Dr Lopez Sanchez is looking at the difference between people who have a LHON mutation and lose vision, and those who don’t.
She is exploring whether a gene found in the retina and retinal ganglion cells could be involved in cell death.
“We found a gene that’s activated in people who lose vision that isn’t activated in people who have healthy vision,” she says.
Dr Lopez Sanchez is currently building a cellular model to understand the gene’s purpose, which involves trying to activate the gene as it appears in people with LHON.
“It’s a slow process because the gene we found doesn’t want to be switched on or off, making it difficult to study,” says Dr Lopez Sanchez.
“But, if our hypothesis is true, it could explain why some people with a LHON mutation lose vision and others don’t.”
Glaucoma genes
Learning about mitochondria can improve our understanding about many more diseases.
Associate Professor Trounce and his team are working to see if maintaining healthy mitochondria could slow down vision loss in glaucoma.
“By examining blood cells, we’ve established that mitochondria have some impairment in glaucoma patients,” says Associate Professor Trounce.
Funded by the National Health and Medical Research Council, Associate Professor Trounce aims to identify the changes in mitochondrial DNA that may partly contribute to glaucoma.
Once these changes are found, his team, including Dr Sushma Anand, will investigate this link.
But first, they need retinal ganglion cell samples to study, and it’s very difficult to obtain retinal ganglion cells from living donors without an invasive procedure.
Dr Anand, supported by the CASS Foundation, is developing a process to grow the cells in the lab using a technique called direct programming.
She says these cells will include the mitochondrial mistakes known to cause optic nerve diseases.
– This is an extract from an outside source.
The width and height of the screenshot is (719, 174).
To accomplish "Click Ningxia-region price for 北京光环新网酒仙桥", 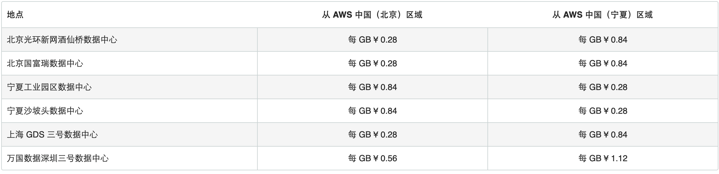I will 603,40.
“Through this method, we hope to find out why retinal ganglion cells are affected in glaucoma and other eye diseases, such as LHON.”
Dr Anand takes specific skin cells, called fibroblasts, and then replaces their native mitochondria with ones that contain different DNA.
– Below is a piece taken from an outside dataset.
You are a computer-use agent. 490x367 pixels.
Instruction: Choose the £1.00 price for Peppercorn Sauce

From here, she uses direct reprogramming to encourage the fibroblasts to become retinal ganglion cells.
“This takes two weeks to one month, allowing us to complete several experiments already,” says Dr Anand.
“The cells are showing the expected shift from skin cell characteristics to that of the affected nerve cell in the eye, which is the first step.”
If Dr Anand’s cellular model is successful, it will be much easier to learn more about what exactly goes wrong in the mitochondria.
“When we understand why mitochondria stop working, it’s the first step in understanding what we need to do to keep them healthy – and in the longer term this could lead to new treatments that prevent vision loss from diseases of the optic nerve,’’ she says.